Nothing is impossible! Why life at 75 is ‘undeniably exciting’
Introducing Retirement Rebel, Graham Short!
One of the best things about my job is the people I meet. Each and every one of them opens my eyes and helps me see the world in a new light.
Of course, many people I work with are stuck in retirement, wandering aimlessly from day to day, not sure which path to take. Then, there are others who’ve decided they’re never going to give up work and those who are moulding out entirely new careers for themselves in their seventies.
Last week I introduced you to Nikki Kenward who, in her late sixties and after trying out the trapeze, decided to retrain in Circus Directing.
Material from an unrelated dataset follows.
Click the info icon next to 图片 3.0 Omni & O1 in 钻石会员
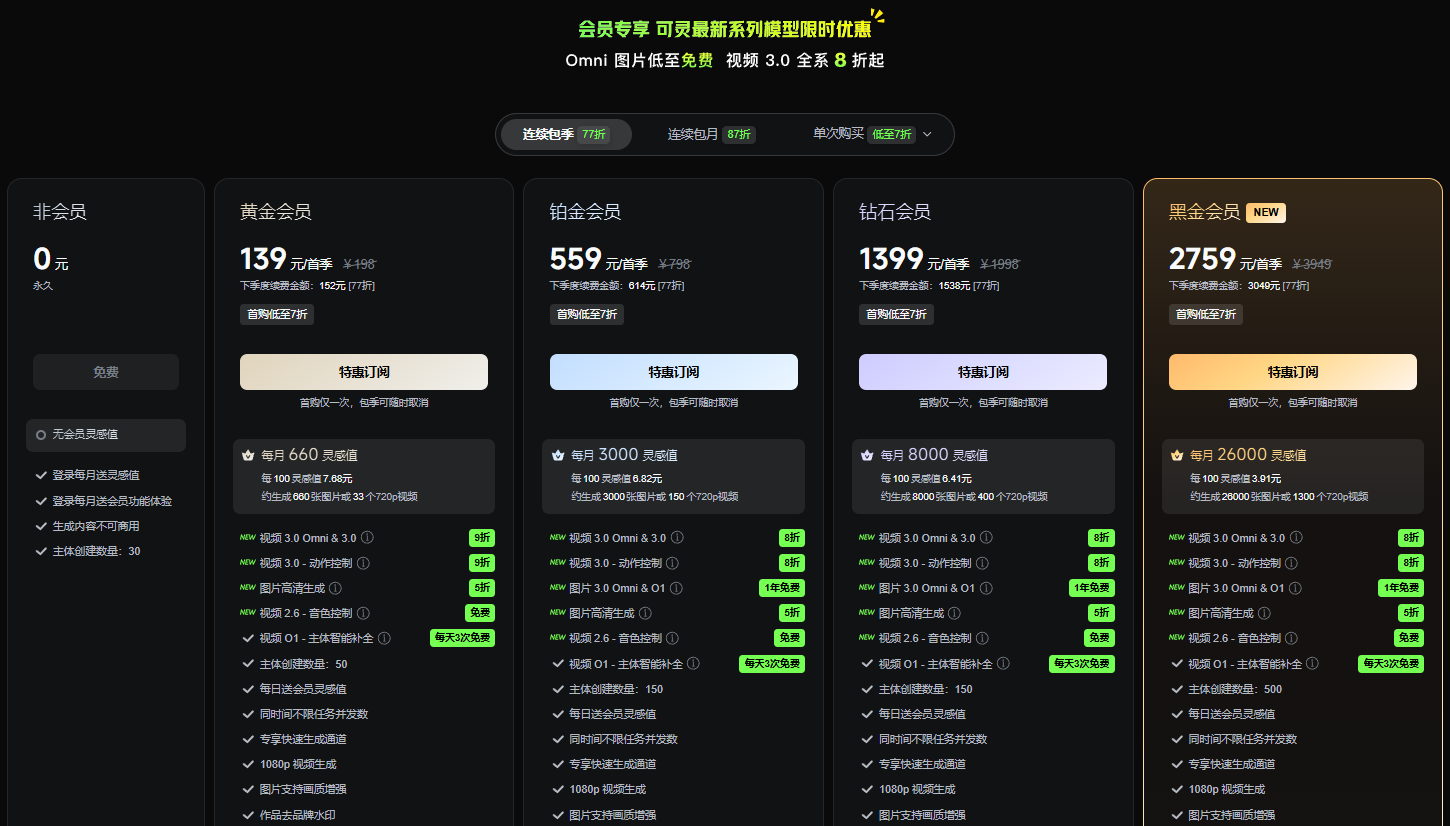The width and height of the screenshot is (1450, 826). tap(986, 587)
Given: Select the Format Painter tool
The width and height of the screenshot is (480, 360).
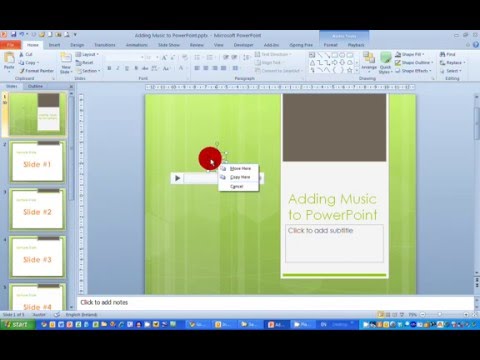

Her ultimate aim, to encourage people who feel their bodies are ‘past it’ to take to the stage – or simply experience the freedom and joy that movement and dance brings.
Nikki’s drive, passion and commitment to her cause is inspirational and so too is the attitude of a man I met this week, micro-artist, Graham Short.
Hands of genius
Graham is known in the art world as ‘the Hands of Genius’. He produces miniature pieces of art, which sell for hundreds of thousands of pounds and says he’ll keep going for as long as his health allows him too.
“If I thought retirement could be better than this, I’d do it,” he exclaims! “But I love what I do, and my life is undeniably exciting.”
Graham famously engraved The Lord’s Prayer on the head of a 2mm gold pin and is considered to be one of the most talented living micro-artists in the world. An incredible achievement for someone who left school aged 15 with no qualifications.
“I walked through the school gates on the Friday, and Monday morning started a six-year apprenticeship learning how to engrave copper plates and steel dies for the printing trade – letterheads, business cards and wedding invitations,” he explains.
“When my apprenticeship ended, I couldn’t get away fast enough. I rented a small room in Birmingham’s Jewellery Quarter and started my own one-man engraving business.”
Graham went on to sell to Harrods, Fortnum and Mason, every investment bank in the City, 10 Downing Street and even, Buckingham Palace. He’s produced business cards for the likes of Zsa Zsa Gabor, Richard Branson and Andrew Lloyd-Webber and has a huge celebrity following.
Graham’s works now sell for hundreds of thousands of pounds and are sought-after collectors’ items, but the thing I’m really interested in, is how on earth at the age of 75 Graham does this. His answer was certainly not what I expected…
Committed to his cause
“Well, I’m super-fit, swimming between 5,000 and 8,000 metres a day,” he says.
He continues: “I engrave from midnight to 5am, when it’s quiet, to avoid vibrations from passing traffic, which can damage my work. I take a cocktail of potassium, magnesium and beta blockers so I can keep as still as possible and wear a stethoscope, so I know my heart rate drops to 20 beats per minute. Oh, and I also have botox every three months around my eyes, so I’m not distracted by the nerves and muscles there.”
I ask him whether his eyesight will ever become an issue and again, a response I wasn’t expecting.
“My eyes actually aren’t that great, but I work through a microscope,” he explains.
“I have a cataract in my left eye, but it’s no big deal to operate on that. I’m really healthy and hardly ever ill and I know I’m lucky, I really do. My mother lived to one hundred – on her own, doing her own housework. She even used to paint, decorate and garden herself.”
Graham’s views on retirement are very much aligned to mine – if you love your work, why give it up!
“If people think giving up work would be more fulfilling, they should do it – no-one should keep doing something they don’t enjoy, life’s too short,” he says.
He continues: “I get to travel the world giving talks and no two days are the same. I’m in a position to be able to give to charity and meet amazing people. While I’ve still got my health, I’ll keep going. And if I wasn’t doing this, then I’d absolutely have to do something. Once you start to have a nap in the afternoon, sit down on the sofa all day, well, then the end will come quicker than you want.”
Wise words from a talented man – and ones which I wholeheartedly echo. Life is for living – right to the end. No matter what your career or life circumstances. We can all find our passion and our purpose and thankfully, most of us won’t have to work through the night – or need Botox – to achieve it.